ABUELA.— No, no hace falta. Esta pomada me la enseñó a hacer a mí mi abuela, que en paz descanse.

TOCHO.— Ya ha llovido, ya.

ABUELA.— Se te van a levantar unas buenas ampollas. En unos días no vas a poder tocar el piano.

MEGÁFONO.— ¿Pasa algo ahí dentro?

(La voz fría y metálica les vuelve a la realidad. Tocho contesta desde la puerta, gritando hacia fuera).

TOCHO.— ¡La saliva por la garganta!

MEGÁFONO.— ¿Qué es ese humo? ¿Qué pasa?

TOCHO.— Aquí, vuestro compañero, el Jerónimo, que se ha puesto a hacer señales, pero se le ha visto el plumero.

LEANDRO.— ¡No pasa nada!

MEGÁFONO.— ¡Maldonado! ¿Está usted bien?

(Quita Leandro la mordaza al policía y le indica que conteste).

POLICÍA.— ¡Sí, sí…! Estoy bien. No pasa nada. Tranquilos. Todo va bien.

MEGÁFONO.— ¿Necesitas algo? ¿Las mujeres están bien?

LEANDRO.— ¡Diga que está bien!

POLICÍA.— ¡No, no… Todo bien!

MEGÁFONO.— De acuerdo. Cambio y corto.

(Calla el megáfono, vuelven a poner mordaza al policía, y quedan luego todos por un momento mirando a las musarañas. Va desapareciendo la última luz de la tarde y el momento se pone tristón. La abuela enciende la bombilla amarillenta de 60 W, que da una tonalidad irreal a las filas de ducados, y empieza a recoger lentamente los restos de la fiesta).
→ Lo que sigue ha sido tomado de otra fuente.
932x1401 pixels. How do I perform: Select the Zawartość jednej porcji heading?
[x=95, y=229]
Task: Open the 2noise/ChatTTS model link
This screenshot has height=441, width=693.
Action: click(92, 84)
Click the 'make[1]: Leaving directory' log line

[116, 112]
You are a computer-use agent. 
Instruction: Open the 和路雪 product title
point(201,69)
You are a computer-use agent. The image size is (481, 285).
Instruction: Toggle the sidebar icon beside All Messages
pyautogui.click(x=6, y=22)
ABUELA.— ¿Qué?, ¿cómo va eso?, ¿escuece todavía?

ÁNGELES.— ¿A que ya está mejor?

LEANDRO.— Mucho mejor. Ya no me duele nada. Mano de santa, abuela, mano de santa.

(Ha puesto Tocho de nuevo el pasodoble, y como si supiera lo que está pasando suena ahora más apagado, más triste, más ramplón, más vacío. Y las cuatro siluetas se van recortando sobre los estantes de madera roída del viejo estanco de Vallecas).